Tumbling across the friendly pipes

This connected day and age has brought forth the end of isolation. Publishing one’s own essays, news, rants, photos and the like is essentially free-as-in-beer; the scarcity part of the equation has shifted to attention. Scattering these tiny shards of the self all around the intertubes only compounds to the problem: what’s one to do, though? No tool covers all possible needs, nor should we wish to! Remember UNIX philosophy —to do one thing, and to do it well.

Long time FriendFeed users know the solution to self-generated content dispersion. FriendFeed aggregates your different digital selves: for me it’s my blog, my tumblelog, my Twitter feed, my Flickr account, my Google Reader faves… you name it —and by no means I consider myself a social web junkie! (You mean there are worse cases out there? Outrageous!) In any case, Friendfeed takes your tiny social web mini-mes and assembles a coherent footprint out of them. Well, maybe not so coherent, but a footprint for sure.

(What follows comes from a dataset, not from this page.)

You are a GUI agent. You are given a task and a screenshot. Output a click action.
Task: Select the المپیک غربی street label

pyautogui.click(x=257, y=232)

FriendFeed is as good as the quality of its integration services. They are a-plenty nowadays, around 57 plus a generic RSS connector. My woes have been directed mainly to its Tumblr import abilities: being a tumblelog, I feel the format is rather similar to a single FF entry, only less limited —just as a FF entry is about the same as an overweight twit. I’d like my Tumblr posts to appear at FriendFeed as an entry+comment combination: the entry would carry a link to the original source, while the comment carries the (usually short) post body text. Nobody ever visits my tumblelog directly, so I’d prefer the link to point not to my post, but a further step up the ladder to the original news/wisdom/ditty/whatever that prompted my annotation.

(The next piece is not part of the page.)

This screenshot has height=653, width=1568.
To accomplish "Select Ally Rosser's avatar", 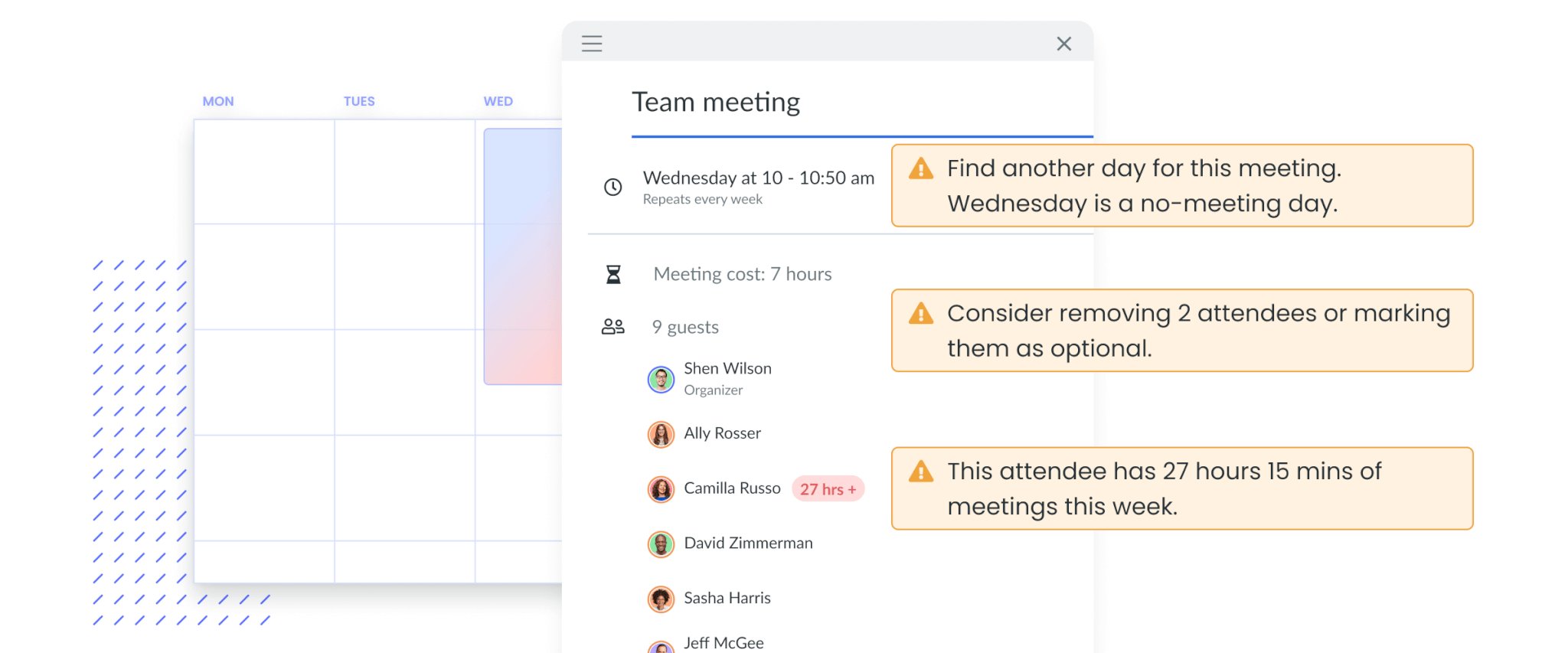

FriendFeed’s Tumblr integration is much more simple, so how about some mad hacking skillz session? Tumblr4FriendFeed is a Yahoo pipe that aims to reach my set goal. It has been tested against the two Tumblr post types I use the most, namely links and photos. It even shortens the original URL by means of a subpipe, Shorten URL, that takes advantage of the very simple API set up by cort.as URL shortening service, just for the sake of it.

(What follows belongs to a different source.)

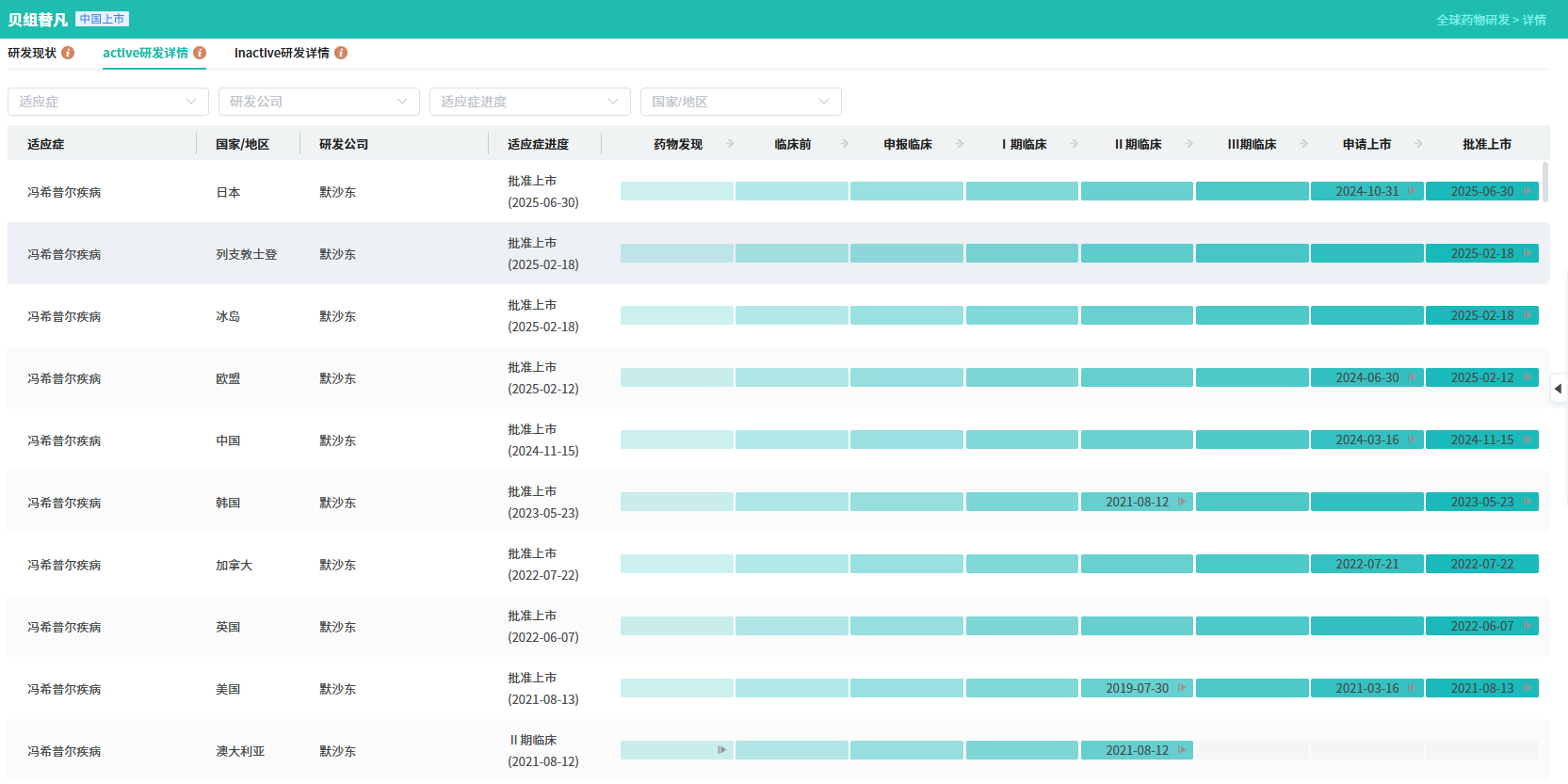Click flag icon in EU 2024-06-30 bar
The height and width of the screenshot is (784, 1568).
point(1411,377)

By all means, feel free to clone the pipe and play with it! You may import it into FriendFeed using the Custom RSS/Atom service. Don’t forget to select “Include entry description as a comment”, otherwise the body text of your Tumblr posts won’t display. There are undoubtedly many more test cases than the paltry few I fed it, but as far as I am concerned, it just works™. Therefore, I hereby declare this particular itch to be scratched. Thank you for listening.